- **CHALLENGES**
1. In the spouse visa extension thread, how much per week after housing costs is needed without a child?
2. In the spouse visa extension thread, turn the paragraph beginning "British or EEA child doesn't count" into a short list that keeps its main facts.

# Spouse Visa Extension (FLR) with A UK Born Child?



## zakmuh (Aug 18, 2014)

Hello All,

Wife's pregnancy due in Dec and her spouse visa extension due in Feb 2016. Im a British citizen. I believe our child will be a British citizen so we dont have to include the child as a dependant on the FLR application?

I'd highly appreciate if anyone can shed some light on this.

Many thanks.


----------



## Xhuntaar13 (Jun 23, 2015)

I'm also interested to know this. I was talking about this to someone else last week (not solicitor) he said child need to be included and threshold will be £22400. But I doubt it as you are british and child will be born in British soil. But wait for a mod to clarify.


----------



## zakmuh (Aug 18, 2014)

I understand the threshold bit cos that confirms sponsors financial capability. I will never go to a solicitor- most of them dont even know wot they are doing!

Yes, lets wait for some expert advice on this


----------



## zakmuh (Aug 18, 2014)

Anyone?


----------



## Joppa (Sep 7, 2009)

British or EEA child doesn't count towards the financial requirement (but will affect maintenance requirement if the sponsor is on disability benefit or carer's allowance). But the child needs to be mentioned under personal/family details.


----------



## i.need.help (Nov 20, 2014)

Joppa going by the current rate of maintenance, what would be the requirement for someone on benefits, as in how much do they need if a British child is included?


----------



## Joppa (Sep 7, 2009)

Without a child £114.85 after housing costs per week. With one child you need to add 66.90 and 17.45 so £199.20. Sponsor must be on the specific list of disability benefit or receiving carer's allowance.


----------



## i.need.help (Nov 20, 2014)

Thanks Joppa! Can child tax credit and child benefit also be used towards it? 

Also, IF someone was unable to meet that rate through benefits alone, how much savings would they need if there was 1 British child in the picture?

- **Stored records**
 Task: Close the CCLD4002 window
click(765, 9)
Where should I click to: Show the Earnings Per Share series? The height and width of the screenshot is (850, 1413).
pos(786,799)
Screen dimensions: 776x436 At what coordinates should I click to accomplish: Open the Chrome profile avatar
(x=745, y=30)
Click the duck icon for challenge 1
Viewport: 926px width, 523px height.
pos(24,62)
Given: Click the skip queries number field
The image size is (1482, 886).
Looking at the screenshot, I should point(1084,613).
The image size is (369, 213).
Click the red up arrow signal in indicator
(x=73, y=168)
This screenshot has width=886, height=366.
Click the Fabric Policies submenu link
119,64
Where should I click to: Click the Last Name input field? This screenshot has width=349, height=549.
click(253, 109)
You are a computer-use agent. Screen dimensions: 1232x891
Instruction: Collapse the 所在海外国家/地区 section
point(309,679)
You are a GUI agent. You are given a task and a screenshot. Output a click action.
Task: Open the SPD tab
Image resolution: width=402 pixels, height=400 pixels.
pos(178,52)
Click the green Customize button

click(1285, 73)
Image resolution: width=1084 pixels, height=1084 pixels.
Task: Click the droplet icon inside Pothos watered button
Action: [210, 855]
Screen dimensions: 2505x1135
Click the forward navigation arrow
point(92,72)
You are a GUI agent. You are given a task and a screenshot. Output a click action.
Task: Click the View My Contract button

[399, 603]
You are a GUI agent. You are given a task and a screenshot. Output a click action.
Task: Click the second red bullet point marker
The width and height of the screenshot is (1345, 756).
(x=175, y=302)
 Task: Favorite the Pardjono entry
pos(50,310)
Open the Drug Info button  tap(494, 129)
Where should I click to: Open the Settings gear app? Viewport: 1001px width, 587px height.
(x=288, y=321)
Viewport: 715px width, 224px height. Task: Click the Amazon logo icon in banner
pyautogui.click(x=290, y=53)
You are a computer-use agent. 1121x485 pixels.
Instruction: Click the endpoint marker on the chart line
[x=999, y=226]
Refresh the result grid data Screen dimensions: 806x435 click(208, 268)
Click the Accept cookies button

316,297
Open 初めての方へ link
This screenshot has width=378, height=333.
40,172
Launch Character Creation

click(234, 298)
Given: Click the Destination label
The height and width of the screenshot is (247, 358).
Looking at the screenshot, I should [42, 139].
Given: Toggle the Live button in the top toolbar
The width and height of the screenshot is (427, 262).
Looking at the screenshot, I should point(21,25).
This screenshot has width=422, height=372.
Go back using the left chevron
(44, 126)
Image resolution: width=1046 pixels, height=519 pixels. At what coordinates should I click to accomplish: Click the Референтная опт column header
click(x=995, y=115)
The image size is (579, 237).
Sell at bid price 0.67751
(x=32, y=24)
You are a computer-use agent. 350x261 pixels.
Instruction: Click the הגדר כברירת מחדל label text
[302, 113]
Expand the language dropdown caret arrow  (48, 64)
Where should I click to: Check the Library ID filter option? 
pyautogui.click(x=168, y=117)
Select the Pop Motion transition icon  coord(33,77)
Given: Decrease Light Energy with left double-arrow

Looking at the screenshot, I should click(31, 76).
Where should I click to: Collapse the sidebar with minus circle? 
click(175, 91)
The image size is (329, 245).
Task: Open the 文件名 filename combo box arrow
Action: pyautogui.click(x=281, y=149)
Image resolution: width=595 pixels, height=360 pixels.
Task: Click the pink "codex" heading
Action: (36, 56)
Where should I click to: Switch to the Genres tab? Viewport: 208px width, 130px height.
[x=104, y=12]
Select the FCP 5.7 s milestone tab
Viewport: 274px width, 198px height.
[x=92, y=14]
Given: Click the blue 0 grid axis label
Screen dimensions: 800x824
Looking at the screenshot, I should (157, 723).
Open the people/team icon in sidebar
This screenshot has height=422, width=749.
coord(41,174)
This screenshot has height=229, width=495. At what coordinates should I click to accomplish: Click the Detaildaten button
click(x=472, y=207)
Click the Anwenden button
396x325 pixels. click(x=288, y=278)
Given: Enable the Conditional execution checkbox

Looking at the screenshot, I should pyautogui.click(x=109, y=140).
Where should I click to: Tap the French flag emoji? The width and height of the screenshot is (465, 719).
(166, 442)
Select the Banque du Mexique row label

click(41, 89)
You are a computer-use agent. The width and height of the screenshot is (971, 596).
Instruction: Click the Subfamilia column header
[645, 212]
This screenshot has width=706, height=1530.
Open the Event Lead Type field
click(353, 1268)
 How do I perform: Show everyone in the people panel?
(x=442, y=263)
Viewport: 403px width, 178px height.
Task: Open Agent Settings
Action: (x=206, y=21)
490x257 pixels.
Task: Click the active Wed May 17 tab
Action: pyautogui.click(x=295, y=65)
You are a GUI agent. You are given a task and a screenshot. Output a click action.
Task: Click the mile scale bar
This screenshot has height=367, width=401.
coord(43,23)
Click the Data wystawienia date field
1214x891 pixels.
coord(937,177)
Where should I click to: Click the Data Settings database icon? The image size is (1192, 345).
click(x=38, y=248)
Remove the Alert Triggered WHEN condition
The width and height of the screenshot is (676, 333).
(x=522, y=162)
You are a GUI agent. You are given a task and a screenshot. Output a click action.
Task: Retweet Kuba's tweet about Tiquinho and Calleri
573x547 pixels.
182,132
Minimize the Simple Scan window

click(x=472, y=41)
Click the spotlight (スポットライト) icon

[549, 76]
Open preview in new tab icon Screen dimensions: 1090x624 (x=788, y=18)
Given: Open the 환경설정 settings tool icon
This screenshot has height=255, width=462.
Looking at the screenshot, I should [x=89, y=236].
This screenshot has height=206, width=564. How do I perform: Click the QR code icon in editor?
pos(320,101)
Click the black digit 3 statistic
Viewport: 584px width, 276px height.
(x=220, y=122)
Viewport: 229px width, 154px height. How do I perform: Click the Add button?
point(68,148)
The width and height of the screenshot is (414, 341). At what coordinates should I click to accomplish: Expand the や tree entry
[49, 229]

- **SET OF ANSWERS**
1. £114.85 per week after housing costs.

2.
- A British or EEA child doesn't count toward the financial requirement.
- The child does affect the maintenance requirement if the sponsor is on disability benefit or carer's allowance.
- The child must still be mentioned under personal/family details.